● Stored rows

--- BEGIN ---

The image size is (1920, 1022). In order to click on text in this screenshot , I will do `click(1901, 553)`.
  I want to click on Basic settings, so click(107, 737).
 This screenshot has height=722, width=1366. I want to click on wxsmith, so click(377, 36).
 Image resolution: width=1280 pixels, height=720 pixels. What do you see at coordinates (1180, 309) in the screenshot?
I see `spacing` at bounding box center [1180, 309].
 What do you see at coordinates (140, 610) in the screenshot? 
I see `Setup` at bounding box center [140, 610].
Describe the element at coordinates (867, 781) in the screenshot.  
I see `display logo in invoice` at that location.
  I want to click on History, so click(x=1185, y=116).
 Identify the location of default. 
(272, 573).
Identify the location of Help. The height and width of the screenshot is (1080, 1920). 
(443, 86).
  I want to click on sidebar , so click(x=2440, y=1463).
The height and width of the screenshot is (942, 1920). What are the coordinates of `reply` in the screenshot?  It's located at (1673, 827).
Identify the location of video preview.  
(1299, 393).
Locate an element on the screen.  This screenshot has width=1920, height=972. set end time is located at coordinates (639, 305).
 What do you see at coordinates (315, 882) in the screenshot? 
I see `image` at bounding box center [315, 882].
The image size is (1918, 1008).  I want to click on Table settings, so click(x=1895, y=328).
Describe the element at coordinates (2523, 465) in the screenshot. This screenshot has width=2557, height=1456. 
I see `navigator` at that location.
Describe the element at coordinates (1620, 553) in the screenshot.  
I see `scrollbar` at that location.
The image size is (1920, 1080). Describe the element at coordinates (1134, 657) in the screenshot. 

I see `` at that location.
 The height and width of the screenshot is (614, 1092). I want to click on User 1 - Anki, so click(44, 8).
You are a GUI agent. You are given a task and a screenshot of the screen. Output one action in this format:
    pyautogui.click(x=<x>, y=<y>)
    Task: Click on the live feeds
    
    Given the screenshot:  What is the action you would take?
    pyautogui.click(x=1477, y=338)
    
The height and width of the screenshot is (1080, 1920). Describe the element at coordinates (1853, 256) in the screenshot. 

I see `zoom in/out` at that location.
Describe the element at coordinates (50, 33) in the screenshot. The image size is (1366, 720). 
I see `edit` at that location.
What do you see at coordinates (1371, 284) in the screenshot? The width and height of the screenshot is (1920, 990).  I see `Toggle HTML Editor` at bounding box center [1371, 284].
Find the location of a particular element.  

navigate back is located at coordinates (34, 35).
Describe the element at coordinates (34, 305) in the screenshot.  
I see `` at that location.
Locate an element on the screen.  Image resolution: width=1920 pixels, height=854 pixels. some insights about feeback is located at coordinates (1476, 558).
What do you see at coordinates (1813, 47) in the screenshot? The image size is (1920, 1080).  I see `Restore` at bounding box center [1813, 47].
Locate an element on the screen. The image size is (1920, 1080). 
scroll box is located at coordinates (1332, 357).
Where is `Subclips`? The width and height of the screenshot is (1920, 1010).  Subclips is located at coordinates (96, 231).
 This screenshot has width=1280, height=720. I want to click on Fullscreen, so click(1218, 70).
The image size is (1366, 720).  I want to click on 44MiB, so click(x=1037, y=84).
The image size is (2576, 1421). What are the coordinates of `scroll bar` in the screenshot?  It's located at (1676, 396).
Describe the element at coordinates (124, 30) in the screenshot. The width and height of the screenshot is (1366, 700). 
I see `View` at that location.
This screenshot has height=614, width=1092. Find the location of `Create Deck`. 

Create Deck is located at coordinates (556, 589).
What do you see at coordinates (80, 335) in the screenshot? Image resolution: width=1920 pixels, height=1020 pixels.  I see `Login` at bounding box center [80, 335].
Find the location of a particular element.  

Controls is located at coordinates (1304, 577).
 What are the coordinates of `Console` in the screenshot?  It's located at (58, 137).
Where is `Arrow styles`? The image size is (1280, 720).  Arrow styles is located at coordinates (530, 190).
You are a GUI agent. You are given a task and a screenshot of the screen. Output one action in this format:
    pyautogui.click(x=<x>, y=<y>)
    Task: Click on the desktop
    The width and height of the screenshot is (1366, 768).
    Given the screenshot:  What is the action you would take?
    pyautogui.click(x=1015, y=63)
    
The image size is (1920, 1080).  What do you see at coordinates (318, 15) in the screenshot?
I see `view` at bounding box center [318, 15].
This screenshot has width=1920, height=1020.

--- END ---

● What the task asks
Print all of the entries above again, word for word and line for line, without changing anything.

● Response
The image size is (1920, 1022). In order to click on text in this screenshot , I will do `click(1901, 553)`.
  I want to click on Basic settings, so click(107, 737).
 This screenshot has height=722, width=1366. I want to click on wxsmith, so click(377, 36).
 Image resolution: width=1280 pixels, height=720 pixels. What do you see at coordinates (1180, 309) in the screenshot?
I see `spacing` at bounding box center [1180, 309].
 What do you see at coordinates (140, 610) in the screenshot? 
I see `Setup` at bounding box center [140, 610].
Describe the element at coordinates (867, 781) in the screenshot.  
I see `display logo in invoice` at that location.
  I want to click on History, so click(x=1185, y=116).
 Identify the location of default. 
(272, 573).
Identify the location of Help. The height and width of the screenshot is (1080, 1920). 
(443, 86).
  I want to click on sidebar , so click(x=2440, y=1463).
The height and width of the screenshot is (942, 1920). What are the coordinates of `reply` in the screenshot?  It's located at (1673, 827).
Identify the location of video preview.  
(1299, 393).
Locate an element on the screen.  This screenshot has width=1920, height=972. set end time is located at coordinates (639, 305).
 What do you see at coordinates (315, 882) in the screenshot? 
I see `image` at bounding box center [315, 882].
The image size is (1918, 1008).  I want to click on Table settings, so click(x=1895, y=328).
Describe the element at coordinates (2523, 465) in the screenshot. This screenshot has width=2557, height=1456. 
I see `navigator` at that location.
Describe the element at coordinates (1620, 553) in the screenshot.  
I see `scrollbar` at that location.
The image size is (1920, 1080). Describe the element at coordinates (1134, 657) in the screenshot. 

I see `` at that location.
 The height and width of the screenshot is (614, 1092). I want to click on User 1 - Anki, so click(44, 8).
You are a GUI agent. You are given a task and a screenshot of the screen. Output one action in this format:
    pyautogui.click(x=<x>, y=<y>)
    Task: Click on the live feeds
    
    Given the screenshot:  What is the action you would take?
    pyautogui.click(x=1477, y=338)
    
The height and width of the screenshot is (1080, 1920). Describe the element at coordinates (1853, 256) in the screenshot. 

I see `zoom in/out` at that location.
Describe the element at coordinates (50, 33) in the screenshot. The image size is (1366, 720). 
I see `edit` at that location.
What do you see at coordinates (1371, 284) in the screenshot? The width and height of the screenshot is (1920, 990).  I see `Toggle HTML Editor` at bounding box center [1371, 284].
Find the location of a particular element.  

navigate back is located at coordinates (34, 35).
Describe the element at coordinates (34, 305) in the screenshot.  
I see `` at that location.
Locate an element on the screen.  Image resolution: width=1920 pixels, height=854 pixels. some insights about feeback is located at coordinates (1476, 558).
What do you see at coordinates (1813, 47) in the screenshot? The image size is (1920, 1080).  I see `Restore` at bounding box center [1813, 47].
Locate an element on the screen. The image size is (1920, 1080). 
scroll box is located at coordinates (1332, 357).
Where is `Subclips`? The width and height of the screenshot is (1920, 1010).  Subclips is located at coordinates (96, 231).
 This screenshot has width=1280, height=720. I want to click on Fullscreen, so click(1218, 70).
The image size is (1366, 720).  I want to click on 44MiB, so click(x=1037, y=84).
The image size is (2576, 1421). What are the coordinates of `scroll bar` in the screenshot?  It's located at (1676, 396).
Describe the element at coordinates (124, 30) in the screenshot. The width and height of the screenshot is (1366, 700). 
I see `View` at that location.
This screenshot has height=614, width=1092. Find the location of `Create Deck`. 

Create Deck is located at coordinates (556, 589).
What do you see at coordinates (80, 335) in the screenshot? Image resolution: width=1920 pixels, height=1020 pixels.  I see `Login` at bounding box center [80, 335].
Find the location of a particular element.  

Controls is located at coordinates (1304, 577).
 What are the coordinates of `Console` in the screenshot?  It's located at (58, 137).
Where is `Arrow styles`? The image size is (1280, 720).  Arrow styles is located at coordinates (530, 190).
You are a GUI agent. You are given a task and a screenshot of the screen. Output one action in this format:
    pyautogui.click(x=<x>, y=<y>)
    Task: Click on the desktop
    The width and height of the screenshot is (1366, 768).
    Given the screenshot:  What is the action you would take?
    pyautogui.click(x=1015, y=63)
    
The image size is (1920, 1080).  What do you see at coordinates (318, 15) in the screenshot?
I see `view` at bounding box center [318, 15].
This screenshot has width=1920, height=1020.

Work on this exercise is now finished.